Task to complete: For the material below, return exactly the lines starting at the one holding "Kobiety (651, 2107)" and ending at the one holding "Запомнить меня (688, 851)", counting both as part of the range.

Data in this exercise:
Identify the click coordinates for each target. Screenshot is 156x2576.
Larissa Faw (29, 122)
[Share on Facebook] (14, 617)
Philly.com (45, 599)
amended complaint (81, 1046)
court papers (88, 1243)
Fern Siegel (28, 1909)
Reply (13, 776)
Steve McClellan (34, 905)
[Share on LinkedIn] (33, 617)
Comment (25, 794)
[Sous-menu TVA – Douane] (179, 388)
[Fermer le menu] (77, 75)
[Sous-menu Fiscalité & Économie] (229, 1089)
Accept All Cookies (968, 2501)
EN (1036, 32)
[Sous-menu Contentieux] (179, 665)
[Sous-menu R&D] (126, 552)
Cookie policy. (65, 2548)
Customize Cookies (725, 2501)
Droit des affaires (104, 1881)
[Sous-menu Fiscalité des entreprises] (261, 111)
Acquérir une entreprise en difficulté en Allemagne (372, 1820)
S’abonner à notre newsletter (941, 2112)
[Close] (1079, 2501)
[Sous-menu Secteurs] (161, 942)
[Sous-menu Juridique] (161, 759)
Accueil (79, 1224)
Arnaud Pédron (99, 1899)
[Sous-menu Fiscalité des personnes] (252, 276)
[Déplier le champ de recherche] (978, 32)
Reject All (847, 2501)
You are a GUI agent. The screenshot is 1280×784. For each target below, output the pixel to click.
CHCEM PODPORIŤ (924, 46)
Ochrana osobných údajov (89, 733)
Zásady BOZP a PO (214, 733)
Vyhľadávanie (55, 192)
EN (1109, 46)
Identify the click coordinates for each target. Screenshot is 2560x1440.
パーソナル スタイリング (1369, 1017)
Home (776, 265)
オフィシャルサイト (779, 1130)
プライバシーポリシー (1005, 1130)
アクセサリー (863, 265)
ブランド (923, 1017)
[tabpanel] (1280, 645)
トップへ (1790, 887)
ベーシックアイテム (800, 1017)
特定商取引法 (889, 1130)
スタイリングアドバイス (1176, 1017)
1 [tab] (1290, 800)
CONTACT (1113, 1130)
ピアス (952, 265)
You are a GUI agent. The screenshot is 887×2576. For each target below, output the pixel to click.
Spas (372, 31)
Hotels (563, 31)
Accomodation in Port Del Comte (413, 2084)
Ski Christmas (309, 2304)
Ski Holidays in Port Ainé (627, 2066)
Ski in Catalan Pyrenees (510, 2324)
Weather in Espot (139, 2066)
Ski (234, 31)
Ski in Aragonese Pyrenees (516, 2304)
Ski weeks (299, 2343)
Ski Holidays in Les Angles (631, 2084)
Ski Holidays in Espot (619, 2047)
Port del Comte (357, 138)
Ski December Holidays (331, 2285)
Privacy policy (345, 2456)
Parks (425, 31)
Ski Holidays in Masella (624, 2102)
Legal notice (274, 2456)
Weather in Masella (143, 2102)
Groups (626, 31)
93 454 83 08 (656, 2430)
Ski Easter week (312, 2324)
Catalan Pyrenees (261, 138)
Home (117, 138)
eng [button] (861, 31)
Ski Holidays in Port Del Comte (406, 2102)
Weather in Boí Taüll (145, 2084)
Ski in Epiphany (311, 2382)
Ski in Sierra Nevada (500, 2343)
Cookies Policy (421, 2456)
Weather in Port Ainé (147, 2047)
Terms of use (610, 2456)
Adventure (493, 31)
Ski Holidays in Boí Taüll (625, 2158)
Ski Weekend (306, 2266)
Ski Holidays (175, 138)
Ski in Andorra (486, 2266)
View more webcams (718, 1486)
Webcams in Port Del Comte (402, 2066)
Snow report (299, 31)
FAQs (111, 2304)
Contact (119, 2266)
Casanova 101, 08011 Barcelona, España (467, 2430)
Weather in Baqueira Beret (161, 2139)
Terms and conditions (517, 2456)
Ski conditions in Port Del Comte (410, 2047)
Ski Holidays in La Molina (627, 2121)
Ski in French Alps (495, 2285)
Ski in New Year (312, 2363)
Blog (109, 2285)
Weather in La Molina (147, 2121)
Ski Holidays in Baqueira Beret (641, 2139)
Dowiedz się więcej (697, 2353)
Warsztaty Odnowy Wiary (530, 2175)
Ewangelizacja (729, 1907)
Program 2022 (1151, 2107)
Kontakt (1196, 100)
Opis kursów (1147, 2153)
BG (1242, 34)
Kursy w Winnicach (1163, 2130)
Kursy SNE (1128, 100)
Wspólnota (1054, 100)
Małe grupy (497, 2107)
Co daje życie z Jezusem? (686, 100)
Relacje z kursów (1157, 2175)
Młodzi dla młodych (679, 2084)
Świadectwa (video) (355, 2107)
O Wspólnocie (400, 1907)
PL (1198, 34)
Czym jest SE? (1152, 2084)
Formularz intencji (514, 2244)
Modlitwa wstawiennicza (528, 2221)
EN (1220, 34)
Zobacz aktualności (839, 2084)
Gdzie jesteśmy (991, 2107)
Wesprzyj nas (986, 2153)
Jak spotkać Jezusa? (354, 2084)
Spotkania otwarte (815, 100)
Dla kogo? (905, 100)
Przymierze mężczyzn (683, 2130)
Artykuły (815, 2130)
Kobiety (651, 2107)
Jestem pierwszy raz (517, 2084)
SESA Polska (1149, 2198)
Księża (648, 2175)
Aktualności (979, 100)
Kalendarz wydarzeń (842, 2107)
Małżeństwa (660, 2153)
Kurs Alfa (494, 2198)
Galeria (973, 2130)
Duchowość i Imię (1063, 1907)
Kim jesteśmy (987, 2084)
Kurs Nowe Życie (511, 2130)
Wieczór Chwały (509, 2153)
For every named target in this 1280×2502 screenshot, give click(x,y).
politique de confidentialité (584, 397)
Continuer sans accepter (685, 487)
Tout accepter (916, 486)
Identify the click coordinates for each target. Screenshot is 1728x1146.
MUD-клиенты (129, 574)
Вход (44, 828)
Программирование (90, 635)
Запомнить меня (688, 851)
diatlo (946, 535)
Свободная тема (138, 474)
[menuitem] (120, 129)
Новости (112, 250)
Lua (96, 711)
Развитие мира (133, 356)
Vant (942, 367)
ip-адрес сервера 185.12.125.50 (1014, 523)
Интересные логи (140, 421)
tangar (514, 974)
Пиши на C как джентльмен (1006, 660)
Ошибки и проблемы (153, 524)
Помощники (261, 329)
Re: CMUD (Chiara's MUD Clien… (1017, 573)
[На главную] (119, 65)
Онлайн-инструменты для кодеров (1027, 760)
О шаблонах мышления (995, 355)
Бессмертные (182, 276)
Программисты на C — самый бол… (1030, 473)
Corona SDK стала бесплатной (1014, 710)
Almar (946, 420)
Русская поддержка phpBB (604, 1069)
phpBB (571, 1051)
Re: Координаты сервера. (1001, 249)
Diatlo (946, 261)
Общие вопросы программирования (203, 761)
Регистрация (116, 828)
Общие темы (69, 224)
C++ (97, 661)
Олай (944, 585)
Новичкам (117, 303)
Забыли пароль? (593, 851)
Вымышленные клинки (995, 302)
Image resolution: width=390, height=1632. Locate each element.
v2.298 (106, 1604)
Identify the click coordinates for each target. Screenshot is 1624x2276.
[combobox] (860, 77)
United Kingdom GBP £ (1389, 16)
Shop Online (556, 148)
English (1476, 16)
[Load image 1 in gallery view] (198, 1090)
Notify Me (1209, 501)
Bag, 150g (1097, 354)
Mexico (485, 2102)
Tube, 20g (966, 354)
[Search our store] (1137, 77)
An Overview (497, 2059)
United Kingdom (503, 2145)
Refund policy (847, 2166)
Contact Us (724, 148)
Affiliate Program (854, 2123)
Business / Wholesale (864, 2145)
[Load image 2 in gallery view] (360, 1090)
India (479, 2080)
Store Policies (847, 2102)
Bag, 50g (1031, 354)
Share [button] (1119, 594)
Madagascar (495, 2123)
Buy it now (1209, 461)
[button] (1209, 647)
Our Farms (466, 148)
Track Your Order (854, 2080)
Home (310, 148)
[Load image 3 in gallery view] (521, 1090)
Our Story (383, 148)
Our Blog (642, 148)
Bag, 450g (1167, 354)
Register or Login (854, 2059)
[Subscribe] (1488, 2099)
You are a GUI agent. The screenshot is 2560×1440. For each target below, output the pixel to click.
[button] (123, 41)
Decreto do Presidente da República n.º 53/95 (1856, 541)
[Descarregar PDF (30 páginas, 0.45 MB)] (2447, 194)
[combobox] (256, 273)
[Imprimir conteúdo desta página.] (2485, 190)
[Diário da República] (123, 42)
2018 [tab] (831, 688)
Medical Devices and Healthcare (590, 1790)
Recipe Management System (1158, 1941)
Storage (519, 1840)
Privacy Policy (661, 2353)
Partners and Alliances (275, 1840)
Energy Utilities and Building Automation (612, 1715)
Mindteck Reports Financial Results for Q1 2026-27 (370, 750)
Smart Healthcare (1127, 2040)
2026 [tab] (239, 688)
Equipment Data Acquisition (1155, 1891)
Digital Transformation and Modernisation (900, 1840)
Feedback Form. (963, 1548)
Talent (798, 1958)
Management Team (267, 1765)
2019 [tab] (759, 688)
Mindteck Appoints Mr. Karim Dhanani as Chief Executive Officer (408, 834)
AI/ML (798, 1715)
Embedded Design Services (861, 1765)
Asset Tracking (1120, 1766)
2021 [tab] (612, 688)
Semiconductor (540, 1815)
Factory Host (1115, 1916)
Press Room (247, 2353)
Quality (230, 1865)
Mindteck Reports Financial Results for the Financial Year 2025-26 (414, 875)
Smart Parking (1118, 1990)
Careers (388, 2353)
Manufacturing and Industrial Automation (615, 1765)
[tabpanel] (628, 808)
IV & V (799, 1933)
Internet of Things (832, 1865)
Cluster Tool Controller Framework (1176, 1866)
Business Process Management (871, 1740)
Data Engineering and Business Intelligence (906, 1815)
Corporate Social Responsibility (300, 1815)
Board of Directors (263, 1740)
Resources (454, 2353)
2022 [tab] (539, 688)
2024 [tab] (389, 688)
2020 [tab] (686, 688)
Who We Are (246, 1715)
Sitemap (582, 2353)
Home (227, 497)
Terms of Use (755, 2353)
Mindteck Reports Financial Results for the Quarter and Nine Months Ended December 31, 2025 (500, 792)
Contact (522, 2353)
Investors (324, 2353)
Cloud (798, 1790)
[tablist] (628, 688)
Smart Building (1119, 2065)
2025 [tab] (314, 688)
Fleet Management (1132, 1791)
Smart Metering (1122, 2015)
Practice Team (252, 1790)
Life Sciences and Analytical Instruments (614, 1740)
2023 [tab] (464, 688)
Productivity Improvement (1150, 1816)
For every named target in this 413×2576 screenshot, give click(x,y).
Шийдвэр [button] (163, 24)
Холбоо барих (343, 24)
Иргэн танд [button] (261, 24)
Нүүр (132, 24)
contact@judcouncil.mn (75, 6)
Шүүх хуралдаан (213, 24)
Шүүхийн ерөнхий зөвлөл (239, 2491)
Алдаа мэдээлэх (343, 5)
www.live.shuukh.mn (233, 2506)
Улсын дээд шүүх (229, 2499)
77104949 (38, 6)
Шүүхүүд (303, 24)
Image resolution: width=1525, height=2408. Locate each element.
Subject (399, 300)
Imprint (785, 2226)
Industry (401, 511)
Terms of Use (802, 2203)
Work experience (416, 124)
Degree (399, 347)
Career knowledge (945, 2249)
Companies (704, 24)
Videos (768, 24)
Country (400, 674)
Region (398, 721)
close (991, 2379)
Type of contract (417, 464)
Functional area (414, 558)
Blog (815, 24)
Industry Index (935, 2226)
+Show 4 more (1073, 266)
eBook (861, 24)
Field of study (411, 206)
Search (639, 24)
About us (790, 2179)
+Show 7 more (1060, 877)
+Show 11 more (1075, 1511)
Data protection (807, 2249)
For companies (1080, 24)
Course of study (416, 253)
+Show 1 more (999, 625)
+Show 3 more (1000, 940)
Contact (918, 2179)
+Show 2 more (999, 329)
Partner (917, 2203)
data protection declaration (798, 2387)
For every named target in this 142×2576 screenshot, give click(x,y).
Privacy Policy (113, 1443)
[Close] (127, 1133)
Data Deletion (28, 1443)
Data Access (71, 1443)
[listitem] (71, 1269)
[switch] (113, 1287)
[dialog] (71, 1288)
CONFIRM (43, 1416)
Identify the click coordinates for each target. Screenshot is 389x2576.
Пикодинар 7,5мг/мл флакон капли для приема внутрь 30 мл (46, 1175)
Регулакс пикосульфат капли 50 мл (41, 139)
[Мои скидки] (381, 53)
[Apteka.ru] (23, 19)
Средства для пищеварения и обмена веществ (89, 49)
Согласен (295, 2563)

Answer area:
Kobiety (651, 2107)
Jestem pierwszy raz (517, 2084)
SESA Polska (1149, 2198)
Księża (648, 2175)
Aktualności (979, 100)
Kalendarz wydarzeń (842, 2107)
Małżeństwa (660, 2153)
Kurs Alfa (494, 2198)
Galeria (973, 2130)
Duchowość i Imię (1063, 1907)
Kim jesteśmy (987, 2084)
Kurs Nowe Życie (511, 2130)
Wieczór Chwały (509, 2153)
For every named target in this 1280×2502 screenshot, give click(x,y).
politique de confidentialité (584, 397)
Continuer sans accepter (685, 487)
Tout accepter (916, 486)
Identify the click coordinates for each target. Screenshot is 1728x1146.
MUD-клиенты (129, 574)
Вход (44, 828)
Программирование (90, 635)
Запомнить меня (688, 851)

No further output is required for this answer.